# How do I search for Files by SIZE in Vista?



## NYKrumrie (Sep 17, 2007)

Hi,
I know this might seem stupid to ask but how do I look for files by Size in Vista. I used the "Search files greater than: 1000 kbs" option all the time when I had XP. I could always just open up a search window search for files greater than 100000 kbs & find all my videos or games if I forgot where I put them. How do I do that same thing with Vista? I've tried the Start Window search box with no luck. There is no "Search Option" on the Start Up window like there is on XP. I know Vista is supposed to have all this fancy smart search crap, big deal! I just want to search for Size or other Categories. When you get to advanced search there is no option for Size or Video (unless video counts in the Picture category) Can anyone help me out with this issue Thanks!!


----------



## joeten (Dec 4, 2008)

hi have a look here http://windowshelp.microsoft.com/windows/en-us/help/73106209-6df0-432a-8cb7-df5d8ce02ec61033.mspx


----------



## Zappaboss (Nov 21, 2007)

Hi NYKrumrie, Your search for files and folders should look like this (screenshot) and be found when you click on Advanced Search. I use the old "classic view" for menus as I feel Vista really fell down on the ease of access with the new view of the start menu. Vistas search is much better and faster than anything else with the indexing they added. Step up to Windows Search Version 4.0 available from MS. It adds more options and flexability. Here's the link to Microsoft, check it out.

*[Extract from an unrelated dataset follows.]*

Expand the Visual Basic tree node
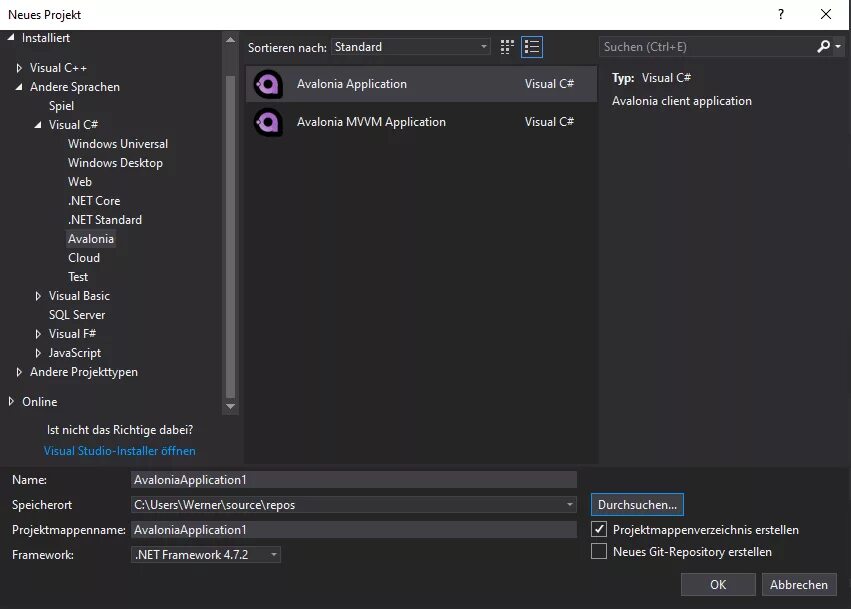Screen dimensions: 851x609 pos(38,296)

http://www.microsoft.com/windows/products/winfamily/desktopsearch/choose/windowssearch4.mspx


----------



## NYKrumrie (Sep 17, 2007)

Thanks for all the help. I feel kinda stupid. There was an option in advanced search to search by size. I guess my problem was, getting to the advanced search option quickly. I found a quick step to go directly to the advanced search feature. On your keyboard just hit the "Windows button" & F at the same time. (the window button on my keyboard is between the Ctrl & Alt buttons. It opens Advanced Search automatically.


----------